The model without the tangentially oriented collagen fibrils in the superficial zone with respect to the patient-specific model showed at most 69 % decrease in maximum principal stress and fibril strain, and 38 % and 16 % increase in maximum principal strain and pore pressure, respectively, in the superficial layers of cartilage. The models with zone thickness obtained from literature demonstrated 73 % and 143 % increase in stresses and fibril strain and 25 % and 22 % decrease in strain and pore pressure, respectively, especially in the intermediate cartilage.
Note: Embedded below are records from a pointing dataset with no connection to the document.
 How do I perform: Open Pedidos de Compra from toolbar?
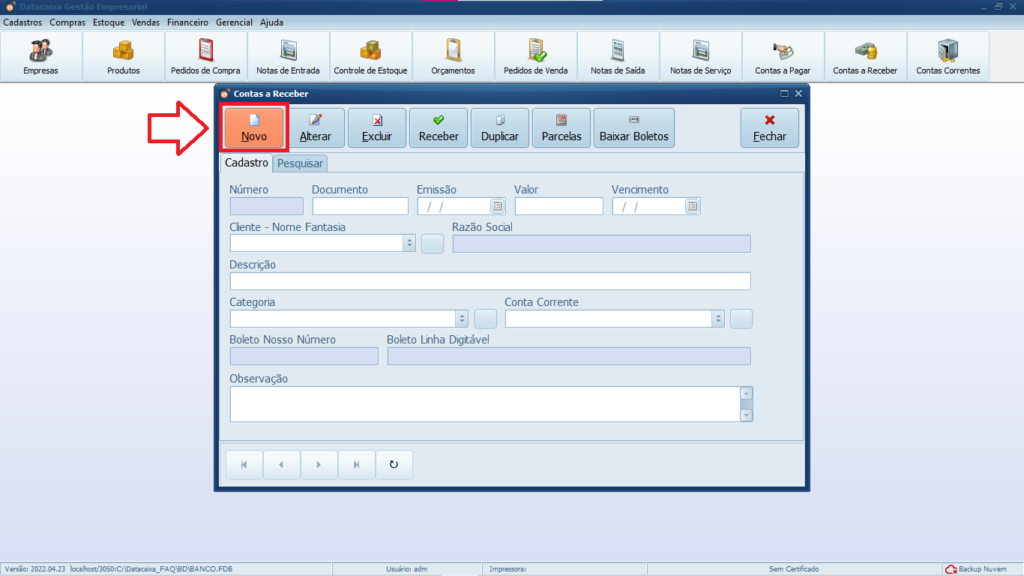(206, 56)
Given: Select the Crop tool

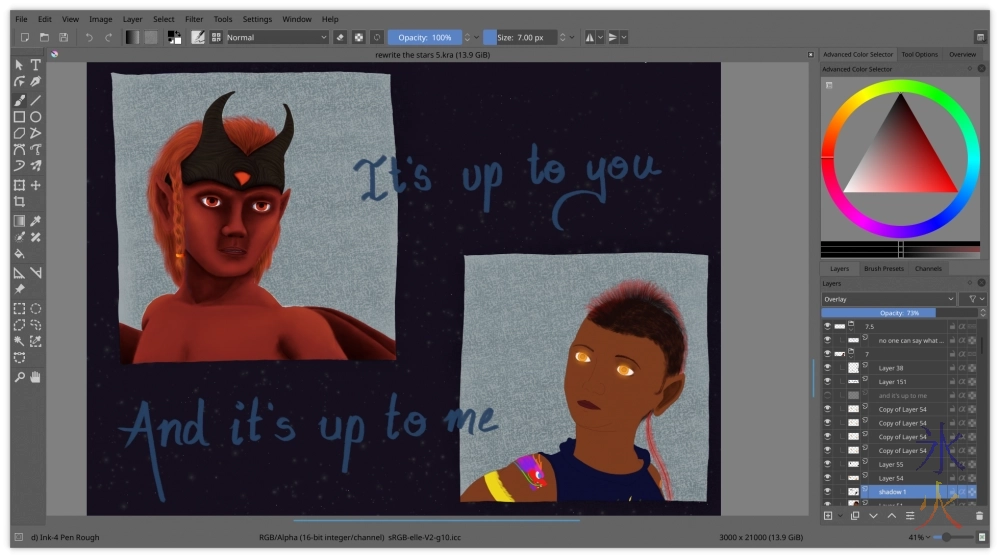Looking at the screenshot, I should 19,202.
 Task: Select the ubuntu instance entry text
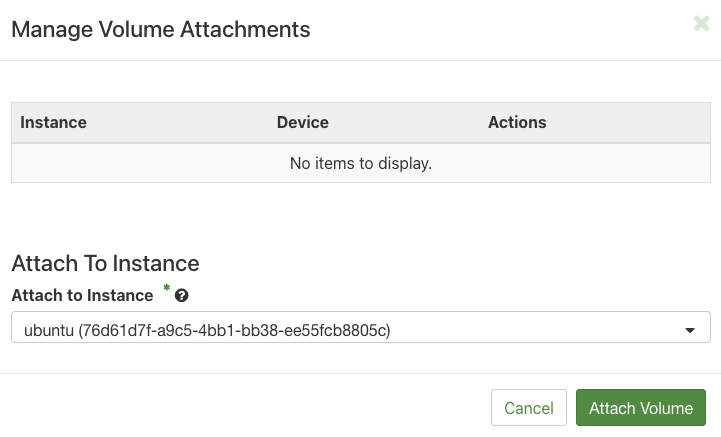pyautogui.click(x=206, y=328)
The results demonstrated that neglecting the patient-specific collagen architecture may lead to different stress and strain distributions. The findings also demonstrate that minor errors in the analysis of collagen architecture from MRI, e.g. due to the analysis method or MRI resolution, can lead to alterations in knee joint stresses and strains. Therefore, these results suggest that the implementation of patient-specific collagen architecture is required for accurate evaluation of joint mechanics and may improve the diagnostic potential of the present functional imaging methods.